The “sickening spectacle” was even worse at Thorpe Hamlet itself. In an inn room “lay the bodies of four dead persons, but they were not alone. On hastily-constructed temporary beds lay some half a-dozen horribly maimed and disfigured sufferers whose groans went to the hearts even of the medical men.

“In a corner lay the corpses of a man, a woman and a pretty little child, not more than four or five years old. On the opposite side were the mortal remains of a woman who appeared to be nothing but a chaotic mess of clothing.

“Between these bodies lay the wounded, and the smile that continually overspread the features of one poor young woman as she looked up into the face of her nurse was a thing never to be forgotten. She seemed to be dying.

“Another young woman next to her was evidently suffering acutely, her piteous groans giving ample testimony of this fact.”

A girl’s leg was amputated at the scene of the tangled wreckage.

According to the EDP: “Extricating victims from the debris was extremely difficult, and many were those who aided in this arduous and disagreeable – not to say, dangerous – work. Bystanders could repeatedly hear the heart-rending cries, groans and sometimes low moans of those beneath the mass of rubbish.”

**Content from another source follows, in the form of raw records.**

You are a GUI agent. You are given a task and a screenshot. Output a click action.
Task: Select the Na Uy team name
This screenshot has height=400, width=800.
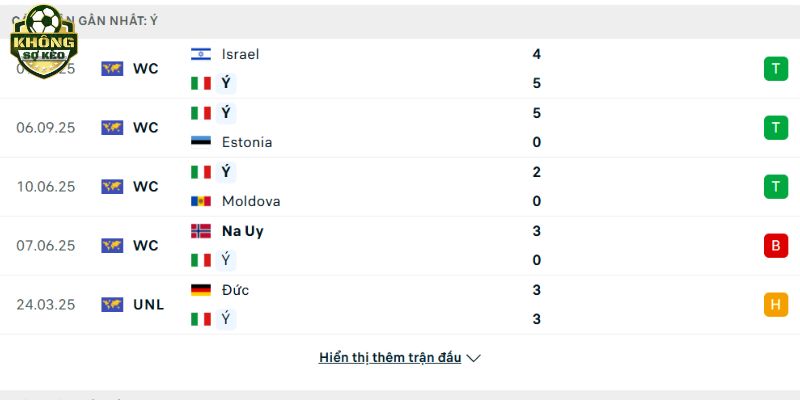coord(243,231)
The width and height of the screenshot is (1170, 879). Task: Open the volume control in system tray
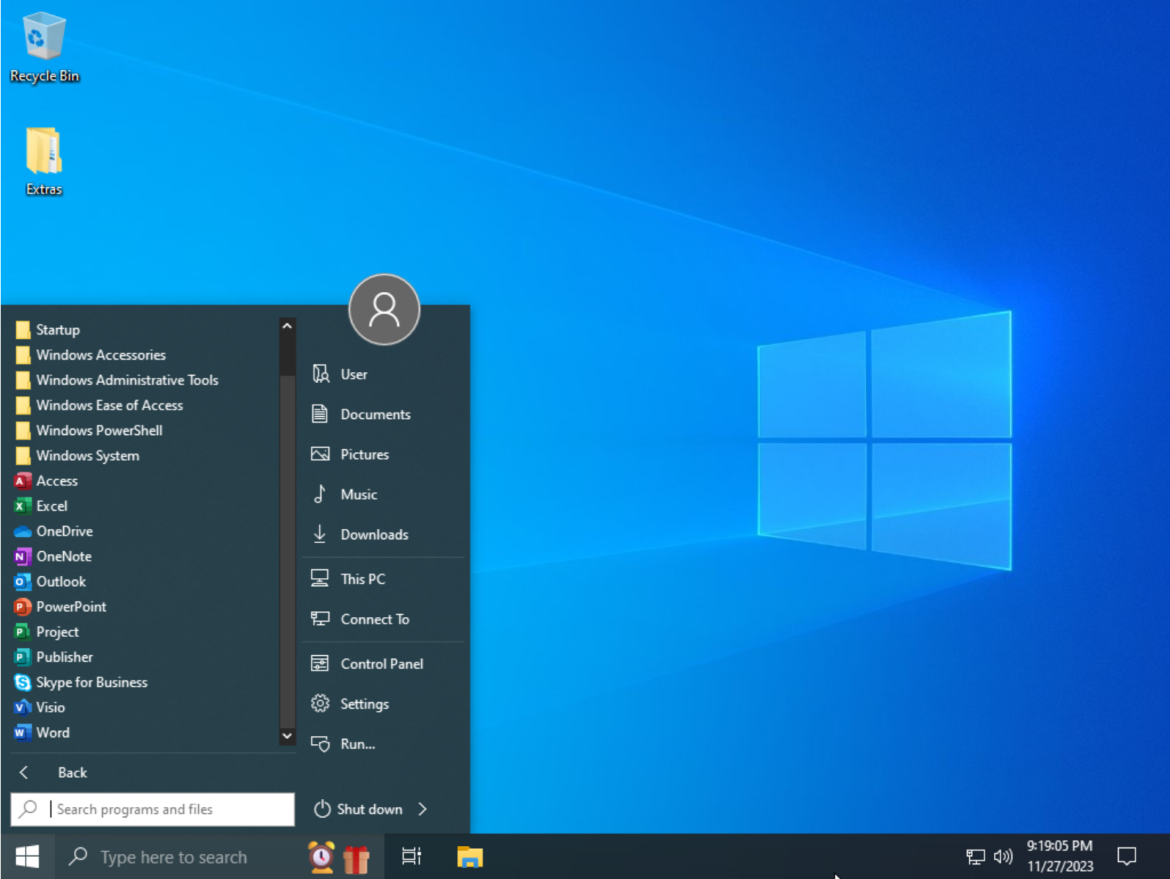pos(1003,856)
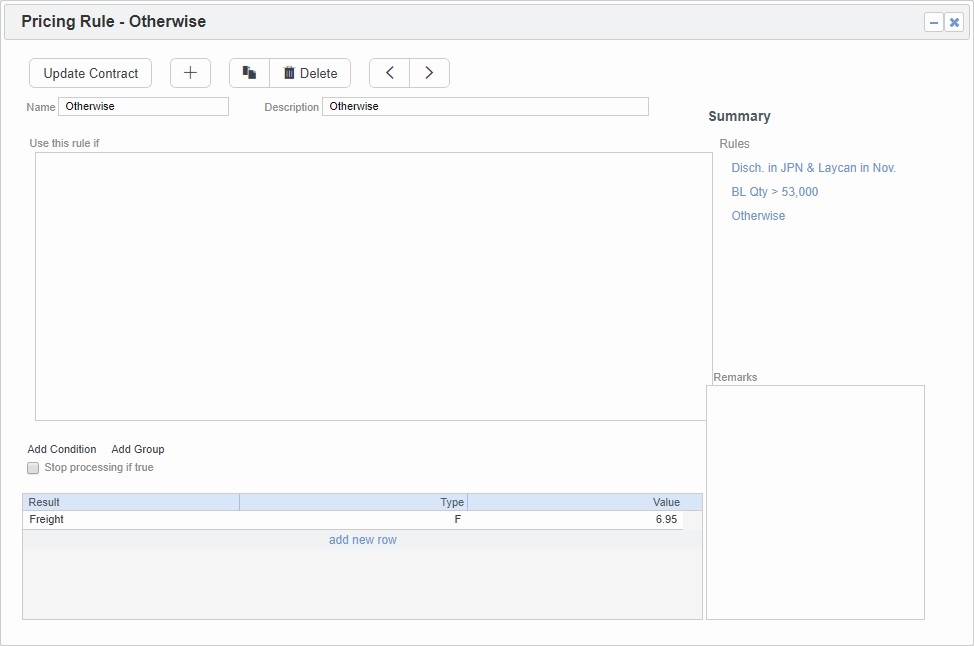Delete this rule using the trash icon
This screenshot has height=646, width=974.
(310, 72)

On either side of the line large bonfires were lit, fuelled by pieces of wreckage, to aid the searchers in the dark.

One victim was so entangled in the twisted wreck that he could not be extricated for hours, despite the fact that he could be heard and seen.

The dead and injured included Yarmouthians, both passengers and railwaymen. Among those killed instantly were both locomotive drivers, John Prior and Thomas Clarke, and their firemen (John Light and George Freeman) plus a guard on the London express. Over 20 bodies were discovered — others died later from their injuries.

Among the dead was a family of three, John Betts, of Yarmouth, his wife Elizabeth and their six-week-old son.

Ironically, the section of the line where the calamity occurred was in the process of being doubled; the second track had already been put in place alongside the existing one laid when the Norwich-Yarmouth line was built, but was awaiting official Board of Trade inspection and approval before it could be used.

Also, four years later, rail engineers perfected the tablet device that would have eliminated the possibility of two trains being on the same single-line stretch.

Two of the operational staff at Norwich Thorpe Station were later brought before Norwich Assizes, accused of manslaughter; one was jailed for eight months by the judge but the other was acquitted.

The Great Eastern railway company paid £40,000 in compensation, a huge figure in those days.